Sua pouca naturalidade com a comunicação e com o carinho são uma constante de um mundo masculino onde isso é rejeitado, como se possibilidades de afeto fossem uma traição ao código de conduta ancestral do gênero. O personagem de Affleck está em constante conflito para romper sua própria masculinidade e se tornar o pai necessário para Rag, o que implica em uma série de mudanças ao decorrer da narrativa. Mudanças que nunca se encerram, mas que estão em constante processo de se revelar o que é um homem. O contraste com a filha enriquece a todo momento a história e esclarece todas as dificuldades perpassadas para descobrir como é uma boa paternidade.

Foto: Imagem Filmes

Sempre partindo da perspectiva do pai, A Luz no Fim do Mundo acessa e entende a confusão e a inexperiência masculina para esse cargo, mas não retira do pai a esperança de se tornar melhor por uma pessoa que ama, por alguém que deve proteger. No entanto, por esse ângulo, a obra nunca parece estabelecer qual o sofrimento de viver como mulher, qual o perigo, qual o medo. Todos os medos estão presentes, todo o ambiente é suspeito. O contexto deslocado de uma sociedade aparentemente justa e equilibrada como a nossa põe o personagem masculino na experiência de constante pavor vivida por mulheres na realidade factual.

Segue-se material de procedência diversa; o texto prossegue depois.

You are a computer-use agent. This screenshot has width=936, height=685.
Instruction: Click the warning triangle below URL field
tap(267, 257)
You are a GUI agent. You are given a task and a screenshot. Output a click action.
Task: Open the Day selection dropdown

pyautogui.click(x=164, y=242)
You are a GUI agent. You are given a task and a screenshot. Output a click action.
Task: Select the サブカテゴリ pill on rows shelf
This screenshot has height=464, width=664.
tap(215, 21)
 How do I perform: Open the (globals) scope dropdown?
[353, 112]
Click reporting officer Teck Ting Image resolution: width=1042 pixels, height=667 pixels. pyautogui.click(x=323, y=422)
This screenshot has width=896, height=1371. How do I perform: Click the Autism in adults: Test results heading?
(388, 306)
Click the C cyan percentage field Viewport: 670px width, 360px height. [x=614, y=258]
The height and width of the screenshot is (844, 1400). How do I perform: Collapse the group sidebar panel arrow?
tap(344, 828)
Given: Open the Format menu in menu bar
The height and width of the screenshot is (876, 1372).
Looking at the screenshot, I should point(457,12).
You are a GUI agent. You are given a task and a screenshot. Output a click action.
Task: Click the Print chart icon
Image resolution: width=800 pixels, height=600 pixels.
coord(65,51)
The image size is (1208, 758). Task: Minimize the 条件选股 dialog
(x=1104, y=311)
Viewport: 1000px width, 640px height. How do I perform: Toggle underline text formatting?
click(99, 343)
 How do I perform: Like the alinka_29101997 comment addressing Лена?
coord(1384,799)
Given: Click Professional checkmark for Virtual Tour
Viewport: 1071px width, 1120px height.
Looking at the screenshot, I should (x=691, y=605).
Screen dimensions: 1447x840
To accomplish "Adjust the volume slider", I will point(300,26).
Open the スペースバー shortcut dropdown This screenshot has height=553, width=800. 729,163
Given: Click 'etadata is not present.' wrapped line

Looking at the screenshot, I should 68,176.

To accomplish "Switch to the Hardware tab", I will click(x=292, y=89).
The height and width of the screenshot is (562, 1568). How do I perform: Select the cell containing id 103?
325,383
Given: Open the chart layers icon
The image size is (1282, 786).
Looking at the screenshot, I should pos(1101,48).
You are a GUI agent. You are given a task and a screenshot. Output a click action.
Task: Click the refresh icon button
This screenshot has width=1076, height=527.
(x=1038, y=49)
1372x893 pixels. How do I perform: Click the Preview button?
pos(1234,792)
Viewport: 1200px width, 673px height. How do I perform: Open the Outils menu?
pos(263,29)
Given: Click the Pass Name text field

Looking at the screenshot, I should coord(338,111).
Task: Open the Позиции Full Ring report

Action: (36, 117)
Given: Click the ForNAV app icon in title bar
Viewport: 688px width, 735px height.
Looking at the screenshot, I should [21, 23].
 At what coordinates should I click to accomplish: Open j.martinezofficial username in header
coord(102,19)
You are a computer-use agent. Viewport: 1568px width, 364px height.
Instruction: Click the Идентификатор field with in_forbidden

A presença de apenas duas atrizes, uma disposta só em pontuais flasbacks, é outro atributo que reforça um empurrão na visão masculina para fora de seu centralismo, fora de seu ego. Mas pode também ser visto como desinteresse do diretor em deixar que mulheres participem ativamente de histórias onde são objeto da discussão. Enquanto crítico cis masculino, minha perspectiva é limitada para dizer o quanto Affleck é capaz de vestir o homem na roupagem do temor constante feminino, estando minha análise fadada a acompanhar as delimitações da minha ótica, entretanto não deixo de pensar que é um filme honesto em suas escolhas e na postura que assume até o fim.

Se Casey Affleck tivesse apenas como intenção promover um longa-metram de viés feminista para limpar sua barra diante da mídia, o resultado teria uma campanha mais geerosa de divulgação e poderia abraçar tantos outros recursos plásticos para falsear o discurso em prol das mulheres numa lógica de mercado que em resumo não altera nada do status quo. Desde que Hollywood aprendeu de vez como pode capitalizar em cima de disputas de representatividade a regra tem sido essa, mas A Luz no Fim do Mundo, composto com uma gentileza ímpar, segue na contramão dessa lógica e soa muito mais como um projeto pessoal. O quanto os capítulos recentes da vida profissional de Casey Affleck invadem essa produção são um tópico para longo debate, mas sem sombra de dúvida é um filme inesperado; tanto pelo que é quanto por quem fez.